_PROBLEM TO SOLVE:_ Could you reproduce, word for word, the rows below from the line containing "Select the ブログ navigation item" up to and including the line containing "Action: (x=227, y=196)"?

_RECORDS SUPPLIED:_
╭──
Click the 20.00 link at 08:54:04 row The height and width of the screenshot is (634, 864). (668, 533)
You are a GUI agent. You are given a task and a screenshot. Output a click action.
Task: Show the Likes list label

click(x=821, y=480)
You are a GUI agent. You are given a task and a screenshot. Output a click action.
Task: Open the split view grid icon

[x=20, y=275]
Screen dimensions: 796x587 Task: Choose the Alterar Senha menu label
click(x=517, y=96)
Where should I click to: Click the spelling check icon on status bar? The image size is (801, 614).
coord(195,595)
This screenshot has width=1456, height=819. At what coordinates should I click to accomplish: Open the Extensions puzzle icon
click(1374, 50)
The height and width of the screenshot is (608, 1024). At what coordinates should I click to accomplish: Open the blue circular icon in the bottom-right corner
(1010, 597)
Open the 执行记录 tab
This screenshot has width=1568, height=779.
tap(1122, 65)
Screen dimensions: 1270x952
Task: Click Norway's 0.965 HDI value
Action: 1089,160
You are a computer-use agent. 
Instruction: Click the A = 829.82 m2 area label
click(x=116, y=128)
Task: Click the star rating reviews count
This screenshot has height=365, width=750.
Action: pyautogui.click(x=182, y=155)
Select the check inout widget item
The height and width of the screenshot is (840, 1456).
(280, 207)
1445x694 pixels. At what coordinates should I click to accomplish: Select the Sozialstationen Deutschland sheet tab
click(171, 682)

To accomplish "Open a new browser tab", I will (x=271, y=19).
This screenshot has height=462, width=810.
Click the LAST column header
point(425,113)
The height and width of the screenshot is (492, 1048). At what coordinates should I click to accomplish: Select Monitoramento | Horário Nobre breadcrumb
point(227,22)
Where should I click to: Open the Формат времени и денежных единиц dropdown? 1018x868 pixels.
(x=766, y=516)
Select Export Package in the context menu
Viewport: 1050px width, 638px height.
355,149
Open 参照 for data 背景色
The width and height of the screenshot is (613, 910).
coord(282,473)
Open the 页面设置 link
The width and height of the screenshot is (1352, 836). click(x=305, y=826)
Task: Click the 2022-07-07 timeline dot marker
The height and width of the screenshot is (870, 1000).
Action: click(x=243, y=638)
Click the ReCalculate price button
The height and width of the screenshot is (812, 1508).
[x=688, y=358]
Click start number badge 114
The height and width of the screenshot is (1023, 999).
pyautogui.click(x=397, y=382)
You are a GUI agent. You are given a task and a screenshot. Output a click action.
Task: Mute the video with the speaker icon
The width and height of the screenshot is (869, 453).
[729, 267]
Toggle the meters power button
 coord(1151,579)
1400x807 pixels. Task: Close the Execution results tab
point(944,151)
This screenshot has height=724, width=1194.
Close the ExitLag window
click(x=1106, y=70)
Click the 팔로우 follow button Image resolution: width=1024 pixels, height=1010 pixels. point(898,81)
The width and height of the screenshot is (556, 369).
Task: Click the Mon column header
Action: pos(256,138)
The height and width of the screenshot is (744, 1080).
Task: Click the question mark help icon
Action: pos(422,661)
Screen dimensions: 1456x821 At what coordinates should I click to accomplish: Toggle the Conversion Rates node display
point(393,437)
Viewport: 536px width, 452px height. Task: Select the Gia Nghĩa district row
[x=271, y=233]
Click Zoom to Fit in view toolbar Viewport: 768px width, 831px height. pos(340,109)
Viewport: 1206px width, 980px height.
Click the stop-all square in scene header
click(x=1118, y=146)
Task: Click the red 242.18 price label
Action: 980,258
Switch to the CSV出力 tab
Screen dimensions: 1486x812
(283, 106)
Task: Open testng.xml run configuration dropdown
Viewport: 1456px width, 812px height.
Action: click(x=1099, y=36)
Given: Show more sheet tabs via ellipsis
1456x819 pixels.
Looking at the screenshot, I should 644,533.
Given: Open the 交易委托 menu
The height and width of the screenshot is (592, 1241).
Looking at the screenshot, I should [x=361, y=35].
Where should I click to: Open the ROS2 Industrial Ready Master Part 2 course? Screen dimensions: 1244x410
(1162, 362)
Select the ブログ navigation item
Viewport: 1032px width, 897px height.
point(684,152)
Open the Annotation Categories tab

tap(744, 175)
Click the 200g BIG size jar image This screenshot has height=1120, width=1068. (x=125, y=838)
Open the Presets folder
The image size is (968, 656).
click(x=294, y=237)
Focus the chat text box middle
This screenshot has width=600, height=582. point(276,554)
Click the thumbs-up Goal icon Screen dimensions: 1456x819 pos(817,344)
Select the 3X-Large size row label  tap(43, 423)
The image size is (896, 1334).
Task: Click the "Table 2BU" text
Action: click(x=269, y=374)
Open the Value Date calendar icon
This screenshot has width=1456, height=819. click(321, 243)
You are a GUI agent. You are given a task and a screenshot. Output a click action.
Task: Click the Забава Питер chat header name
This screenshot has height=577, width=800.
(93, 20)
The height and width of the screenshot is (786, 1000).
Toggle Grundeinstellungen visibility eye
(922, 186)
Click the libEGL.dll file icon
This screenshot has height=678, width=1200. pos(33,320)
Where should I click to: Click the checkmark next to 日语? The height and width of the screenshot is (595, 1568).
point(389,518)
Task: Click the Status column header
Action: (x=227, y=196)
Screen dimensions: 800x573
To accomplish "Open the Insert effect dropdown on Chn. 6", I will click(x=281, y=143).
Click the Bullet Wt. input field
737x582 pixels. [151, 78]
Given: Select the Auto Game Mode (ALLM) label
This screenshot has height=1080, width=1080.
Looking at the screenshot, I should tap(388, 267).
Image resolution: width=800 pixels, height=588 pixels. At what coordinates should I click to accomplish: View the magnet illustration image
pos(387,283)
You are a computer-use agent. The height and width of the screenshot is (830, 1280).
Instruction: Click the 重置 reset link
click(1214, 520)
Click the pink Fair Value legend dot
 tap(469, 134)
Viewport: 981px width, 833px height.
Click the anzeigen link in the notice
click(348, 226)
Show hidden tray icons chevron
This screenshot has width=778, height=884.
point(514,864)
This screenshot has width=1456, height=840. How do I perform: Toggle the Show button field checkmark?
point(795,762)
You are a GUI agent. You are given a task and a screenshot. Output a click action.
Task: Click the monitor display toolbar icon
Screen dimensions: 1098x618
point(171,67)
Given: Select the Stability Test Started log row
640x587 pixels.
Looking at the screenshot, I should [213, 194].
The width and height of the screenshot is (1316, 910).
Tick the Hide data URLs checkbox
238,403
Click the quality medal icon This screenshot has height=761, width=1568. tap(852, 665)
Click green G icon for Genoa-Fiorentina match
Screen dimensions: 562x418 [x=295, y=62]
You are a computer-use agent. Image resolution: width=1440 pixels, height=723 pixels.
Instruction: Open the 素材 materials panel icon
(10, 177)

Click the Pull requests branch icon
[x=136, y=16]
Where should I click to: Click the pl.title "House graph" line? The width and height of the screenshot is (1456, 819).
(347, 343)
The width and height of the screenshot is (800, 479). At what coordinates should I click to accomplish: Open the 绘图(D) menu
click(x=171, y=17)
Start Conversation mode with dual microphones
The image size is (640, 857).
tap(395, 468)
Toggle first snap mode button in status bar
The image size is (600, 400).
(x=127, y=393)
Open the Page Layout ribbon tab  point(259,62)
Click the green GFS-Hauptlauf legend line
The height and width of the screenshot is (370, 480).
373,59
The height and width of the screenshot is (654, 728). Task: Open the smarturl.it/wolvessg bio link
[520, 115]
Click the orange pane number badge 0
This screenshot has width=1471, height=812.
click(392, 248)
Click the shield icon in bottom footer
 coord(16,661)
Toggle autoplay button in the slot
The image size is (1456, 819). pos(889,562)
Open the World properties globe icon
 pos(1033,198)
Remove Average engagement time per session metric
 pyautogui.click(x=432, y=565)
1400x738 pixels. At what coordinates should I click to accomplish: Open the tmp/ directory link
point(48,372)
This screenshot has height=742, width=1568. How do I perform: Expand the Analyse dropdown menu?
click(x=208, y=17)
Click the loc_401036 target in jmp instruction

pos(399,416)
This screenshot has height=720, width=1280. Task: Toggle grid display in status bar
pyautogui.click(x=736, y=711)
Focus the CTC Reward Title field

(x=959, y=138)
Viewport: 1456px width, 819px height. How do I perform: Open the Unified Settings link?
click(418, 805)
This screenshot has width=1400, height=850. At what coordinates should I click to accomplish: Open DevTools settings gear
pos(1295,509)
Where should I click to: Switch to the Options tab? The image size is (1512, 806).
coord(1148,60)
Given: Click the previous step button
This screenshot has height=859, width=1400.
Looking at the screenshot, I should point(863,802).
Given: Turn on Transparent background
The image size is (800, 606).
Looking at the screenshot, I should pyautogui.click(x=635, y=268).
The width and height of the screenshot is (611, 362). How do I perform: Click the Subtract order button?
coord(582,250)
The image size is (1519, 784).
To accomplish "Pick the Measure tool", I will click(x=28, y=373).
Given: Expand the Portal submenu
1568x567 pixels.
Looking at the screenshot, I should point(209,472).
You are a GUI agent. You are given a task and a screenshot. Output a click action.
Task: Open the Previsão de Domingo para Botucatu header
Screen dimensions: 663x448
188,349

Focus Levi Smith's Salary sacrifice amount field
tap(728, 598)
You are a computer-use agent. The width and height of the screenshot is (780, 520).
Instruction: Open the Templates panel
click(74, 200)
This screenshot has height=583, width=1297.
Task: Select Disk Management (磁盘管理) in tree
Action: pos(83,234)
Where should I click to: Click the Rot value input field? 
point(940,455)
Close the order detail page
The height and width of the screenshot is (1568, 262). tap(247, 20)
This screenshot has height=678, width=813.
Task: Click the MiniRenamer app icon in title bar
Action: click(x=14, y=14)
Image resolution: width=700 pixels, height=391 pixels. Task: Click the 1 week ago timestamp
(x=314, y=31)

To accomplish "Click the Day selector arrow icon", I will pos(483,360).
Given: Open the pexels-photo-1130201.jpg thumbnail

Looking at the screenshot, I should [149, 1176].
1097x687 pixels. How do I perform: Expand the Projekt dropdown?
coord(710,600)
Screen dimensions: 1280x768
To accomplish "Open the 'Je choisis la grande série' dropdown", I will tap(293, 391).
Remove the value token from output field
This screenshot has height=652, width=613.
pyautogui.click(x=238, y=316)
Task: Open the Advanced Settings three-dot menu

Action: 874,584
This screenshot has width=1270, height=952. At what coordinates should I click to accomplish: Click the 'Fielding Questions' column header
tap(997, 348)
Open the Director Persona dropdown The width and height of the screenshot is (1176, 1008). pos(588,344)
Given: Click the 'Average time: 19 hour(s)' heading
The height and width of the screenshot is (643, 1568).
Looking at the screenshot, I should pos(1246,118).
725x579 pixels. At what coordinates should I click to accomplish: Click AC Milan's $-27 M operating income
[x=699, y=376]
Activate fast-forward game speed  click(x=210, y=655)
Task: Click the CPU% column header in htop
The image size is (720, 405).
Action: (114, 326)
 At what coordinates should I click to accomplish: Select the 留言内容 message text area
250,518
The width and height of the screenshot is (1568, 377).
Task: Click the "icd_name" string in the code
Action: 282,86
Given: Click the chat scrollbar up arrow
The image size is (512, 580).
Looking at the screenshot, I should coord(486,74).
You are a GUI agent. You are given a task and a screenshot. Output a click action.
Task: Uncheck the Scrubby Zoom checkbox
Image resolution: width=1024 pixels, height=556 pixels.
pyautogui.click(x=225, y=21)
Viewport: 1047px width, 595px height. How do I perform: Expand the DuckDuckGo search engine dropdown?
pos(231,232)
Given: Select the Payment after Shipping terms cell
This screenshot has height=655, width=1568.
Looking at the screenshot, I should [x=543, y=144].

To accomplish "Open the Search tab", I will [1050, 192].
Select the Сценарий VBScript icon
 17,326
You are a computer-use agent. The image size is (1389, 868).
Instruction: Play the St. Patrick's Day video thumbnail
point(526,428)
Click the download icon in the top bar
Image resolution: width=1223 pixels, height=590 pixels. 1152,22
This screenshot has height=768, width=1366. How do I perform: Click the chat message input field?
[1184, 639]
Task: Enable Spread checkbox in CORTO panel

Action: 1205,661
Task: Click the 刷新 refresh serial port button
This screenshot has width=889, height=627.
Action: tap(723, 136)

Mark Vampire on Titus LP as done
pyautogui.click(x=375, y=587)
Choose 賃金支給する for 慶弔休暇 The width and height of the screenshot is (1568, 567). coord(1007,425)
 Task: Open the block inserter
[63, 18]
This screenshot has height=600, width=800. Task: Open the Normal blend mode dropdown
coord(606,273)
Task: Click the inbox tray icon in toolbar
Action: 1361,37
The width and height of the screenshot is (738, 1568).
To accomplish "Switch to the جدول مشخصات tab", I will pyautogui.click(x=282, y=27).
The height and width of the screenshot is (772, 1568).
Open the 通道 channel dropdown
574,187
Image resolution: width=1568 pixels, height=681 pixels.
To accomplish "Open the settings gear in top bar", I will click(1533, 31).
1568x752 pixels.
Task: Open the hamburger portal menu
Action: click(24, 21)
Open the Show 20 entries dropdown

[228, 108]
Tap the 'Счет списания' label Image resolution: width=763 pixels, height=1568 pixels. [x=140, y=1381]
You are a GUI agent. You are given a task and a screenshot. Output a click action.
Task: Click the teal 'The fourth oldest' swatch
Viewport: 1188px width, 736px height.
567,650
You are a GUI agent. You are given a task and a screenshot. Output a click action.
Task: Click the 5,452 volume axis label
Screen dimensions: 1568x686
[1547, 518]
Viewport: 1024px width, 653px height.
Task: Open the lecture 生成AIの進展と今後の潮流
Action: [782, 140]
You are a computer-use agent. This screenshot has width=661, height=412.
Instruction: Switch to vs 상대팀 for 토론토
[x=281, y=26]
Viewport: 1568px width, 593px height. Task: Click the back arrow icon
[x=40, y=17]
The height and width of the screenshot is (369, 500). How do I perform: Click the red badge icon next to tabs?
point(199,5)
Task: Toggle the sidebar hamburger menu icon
╰──
_RESULT BELOW:_
Select the ブログ navigation item
Viewport: 1032px width, 897px height.
point(684,152)
Open the Annotation Categories tab

tap(744, 175)
Click the 200g BIG size jar image This screenshot has height=1120, width=1068. (x=125, y=838)
Open the Presets folder
The image size is (968, 656).
click(x=294, y=237)
Focus the chat text box middle
This screenshot has width=600, height=582. point(276,554)
Click the thumbs-up Goal icon Screen dimensions: 1456x819 pos(817,344)
Select the 3X-Large size row label  tap(43, 423)
The image size is (896, 1334).
Task: Click the "Table 2BU" text
Action: click(x=269, y=374)
Open the Value Date calendar icon
This screenshot has width=1456, height=819. click(321, 243)
You are a GUI agent. You are given a task and a screenshot. Output a click action.
Task: Click the Забава Питер chat header name
This screenshot has height=577, width=800.
(93, 20)
The height and width of the screenshot is (786, 1000).
Toggle Grundeinstellungen visibility eye
(922, 186)
Click the libEGL.dll file icon
This screenshot has height=678, width=1200. pos(33,320)
Where should I click to: Click the checkmark next to 日语? The height and width of the screenshot is (595, 1568).
point(389,518)
Task: Click the Status column header
Action: (x=227, y=196)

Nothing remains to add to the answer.